Message Too Old, No Replies

WMT - huge spike in crawls

         

paranoid android

12:56 am on Mar 1, 2016 (gmt 0)

10+ Year Member



Hi there,

Just two days ago WMT is reporting a massive jump in craws to our site. Its' 5x the normal rate. I can't see whether this is a one off spike or something else as it isn't reporting the two days following (yet).

Just wondered if there were any common reasons why this might happen. Nothing on our site has changed, no increase in article output, other than the usual, no new configurations or anything like that.

lucy24

2:47 am on Mar 1, 2016 (gmt 0)

WebmasterWorld Senior Member 10+ Year Member Top Contributors Of The Month



Marvin, right?

I think it's some kind of housekeeping. For the past several weeks I've seen a big spike in visits to one site they've got no reason to crawl at all, at least not more than every month or so, because nothing on it ever changes.

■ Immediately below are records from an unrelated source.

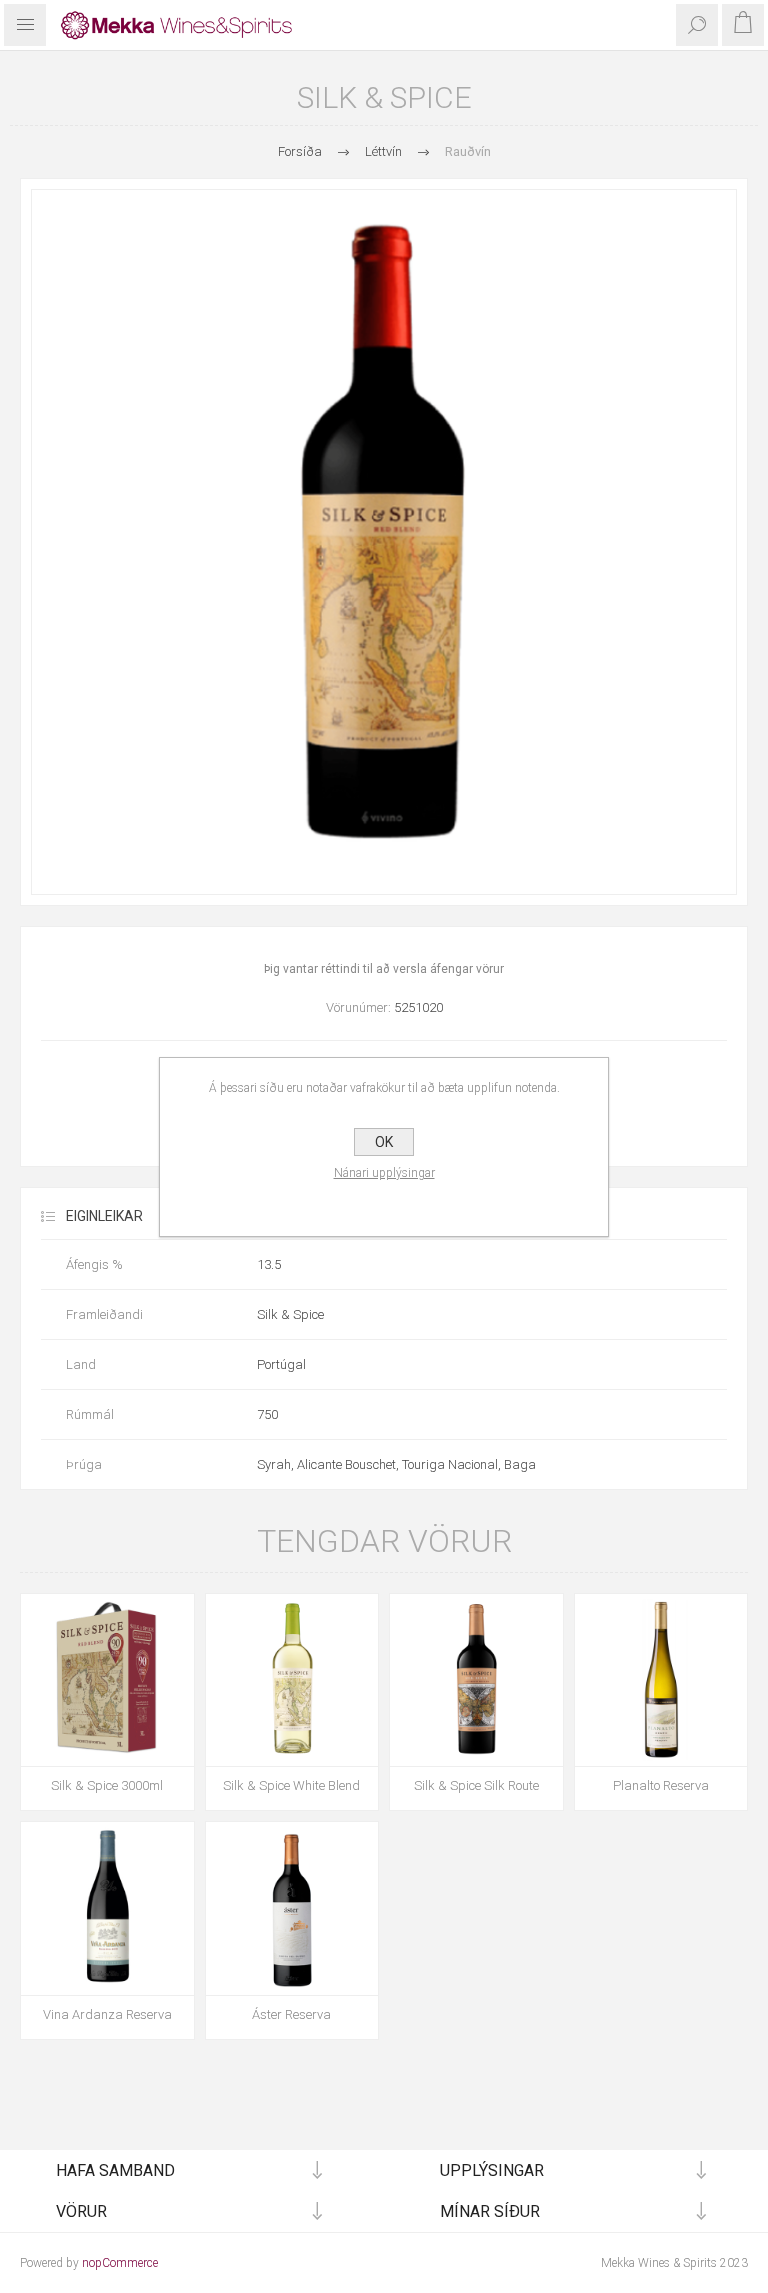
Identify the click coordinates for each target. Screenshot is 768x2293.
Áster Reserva (291, 2014)
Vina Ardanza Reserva (107, 2014)
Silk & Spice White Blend (291, 1785)
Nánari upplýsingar (384, 1173)
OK (384, 1142)
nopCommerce (120, 2263)
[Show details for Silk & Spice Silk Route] (476, 1680)
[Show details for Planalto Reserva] (661, 1680)
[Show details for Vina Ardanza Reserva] (107, 1908)
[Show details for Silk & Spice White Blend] (292, 1680)
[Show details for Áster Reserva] (292, 1908)
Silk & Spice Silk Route (476, 1785)
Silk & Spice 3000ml (107, 1785)
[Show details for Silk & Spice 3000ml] (107, 1680)
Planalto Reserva (661, 1785)
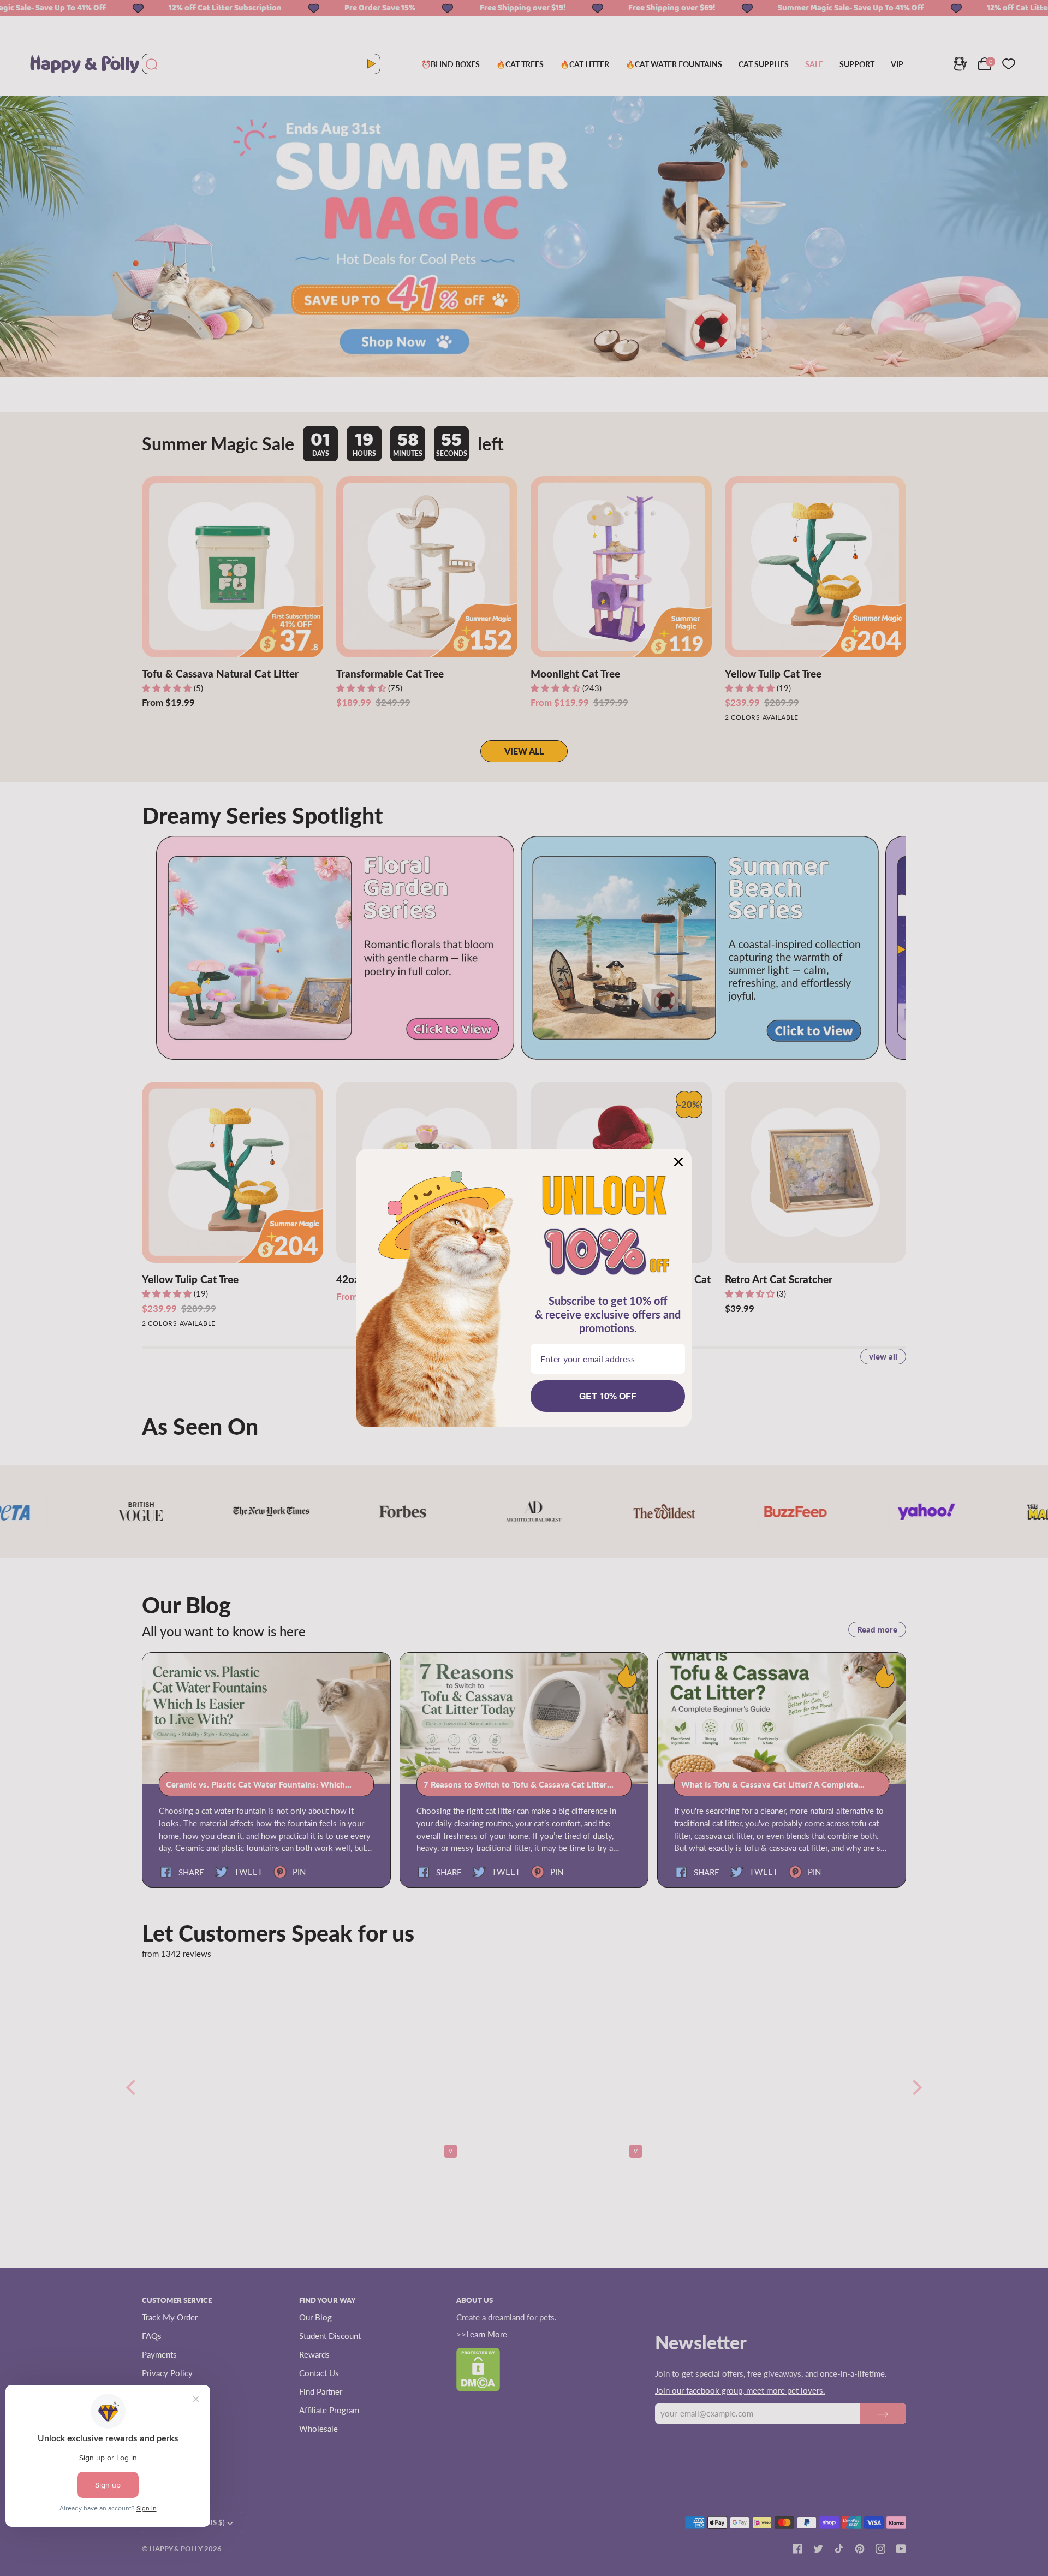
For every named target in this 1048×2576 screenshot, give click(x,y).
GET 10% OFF (607, 1396)
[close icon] (678, 1162)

Looking more closely, there's a whole lot of this pattern:
/directory/
/directory/index.html
/directory
where the second form hasn't returned content in, oh, four or five years at least, and the third form has never returned content.

In addition they've been requesting pages that were redirected anywhere from two to five years ago-- not just the occasional one or two as a reminder of "Don't think we've forgotten this URL!" but massive lists.

Since all of this leads to more 301 responses, they've also been doing a fair amount of soft-404 testing (where they request some garbage URL like djhrubvghuyvcmhdf.html to ensure that it gets a 404). I've always assumed this was programmatically triggered any time they pass some number, or some percentage, of redirects.

So they're doing something, but I really don't think it's anything nefarious. Maybe they're tweaking the algorithm to give more-- or less!--weight to "technical quality" issues.

Robert Charlton

9:09 am on Mar 4, 2016 (gmt 0)

WebmasterWorld Administrator 10+ Year Member Top Contributors Of The Month



They definitely seem to be in a pre-algo update mode, maybe using a deep crawl to get to what they consider a "clean" database, to be used as a reference as they start calibrating what I've been assuming will be refined engagement and UX metrics for the long tail.